Virtual Reality & Qualitative Research: Fad or Here to Stay?
Written by: Pallavi Kalla
Virtual Reality (VR) in the past was something of a whimsical idea, only thought to exist in Sci-Fi movies. However, today, virtual reality has started to become more accessible in the real world. Companies are implementing virtual reality in new creative ways, now more than ever.
Merrell, an outdoor footwear & apparel company, came up with a creative approach to implement virtual reality. The brand held a VR exhibition, in which they had people wear Oculus Rift headsets and walk along what Merrell called their Merrell Trailscape. People were put in a VR landscape of mountains and boulders, simulating a rigorous hiking experience with crumbling ledges and rickety wooden bridges, to help promote the company’s shoes. This experiment was Merrell’s first time using “walking around” virtual reality, which proved to be very intriguing for their audience.
Other innovative methods that brands have employed the use of virtual reality: Six Flags debuted its first VR rollercoaster, in which riders wear Samsung Gear VR headsets on virtual fighter jets, offering consumers a unique experience.
Marketing teams are not only utilizing virtual reality, but researchers have also found the technology as a new tool for qualitative research. Though focus groups are beneficial, we are just collecting information as the participants are sitting in the facility room. This is where VR comes into play, virtual reality can be used to understand the way customers behave when surrounded by the stimulus rather than just talking about it. The new technology allows participants it interact and respond to stimuli in a whole new light
Ethnographic research is another way that virtual reality has impacted market research.
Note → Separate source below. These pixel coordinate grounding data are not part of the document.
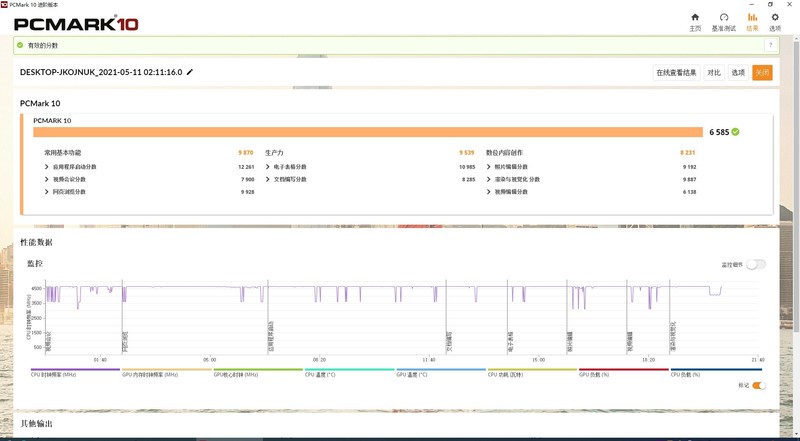Select the CPU 时钟频率 legend color bar
The image size is (800, 441).
coord(75,369)
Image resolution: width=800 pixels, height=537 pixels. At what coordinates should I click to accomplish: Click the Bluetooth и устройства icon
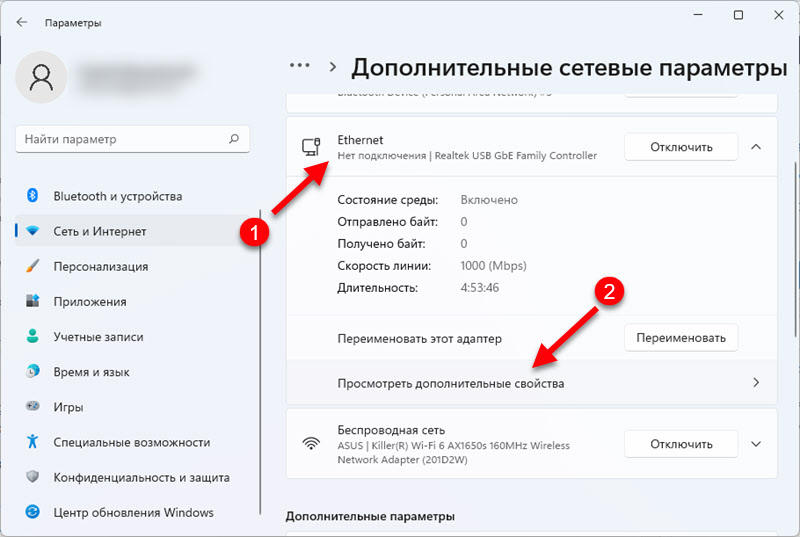click(32, 196)
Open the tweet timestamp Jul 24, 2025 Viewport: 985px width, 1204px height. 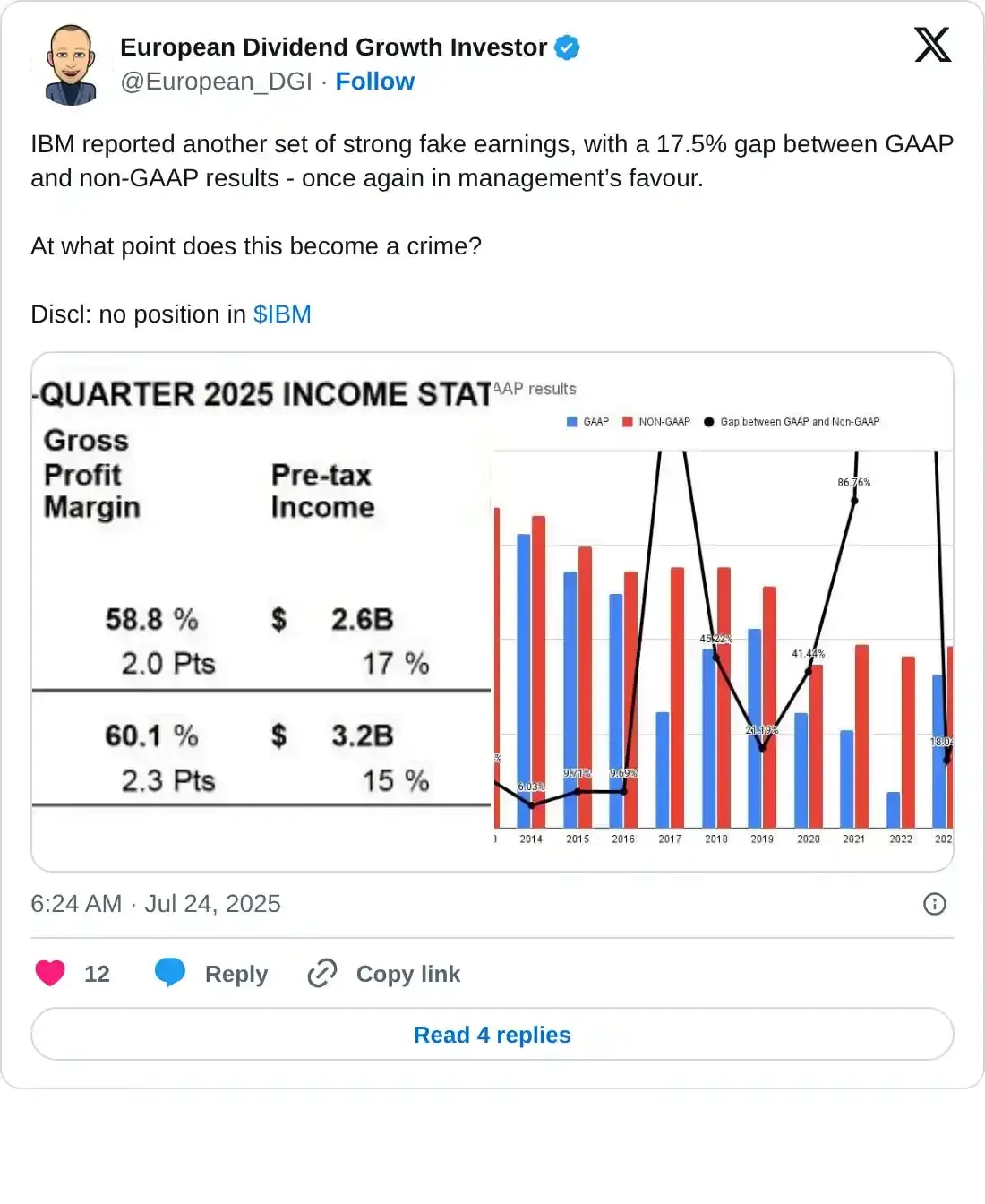[x=156, y=904]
Ethnographic research is often costly, timely, and can feel intrusive to participants – as groups are typically conducted at a participant’s home or when they are shopping at a store. VR eliminates these barriers having the people interact in a virtual home or buy through a virtual store with a VR headset, and this way researchers can be capturing the person’s experience and insights in real time. Virtual reality will help researchers understand the consumer journey better without actually having the shopper gong to the physical store.
Though virtual reality is still in the early stages, it looks like it is here to stay. Regarded as a useful market research device, with its endless new imaginative concept’s companies can create. VR has not only advanced and upped the way companies promote products but has helped market researchers in progressive and forward thinking when conducting qualitative research.
“Merrell Thrills and Frightens People with a Crazy Oculus Rift Mountainside Hike,” Adweek. February 2015. www.adweek.com/creativity/merrell-thrills-and-frightens-people-crazy-oculus-rift-mountainside-hike-162831/.
“20 Innovative Ways Companies Are Using Virtual Reality,” Inc.com. October 2016. www.inc.com/ryan-jenkins/20-innovative-ways-companies-are-using-virtual-reality.html.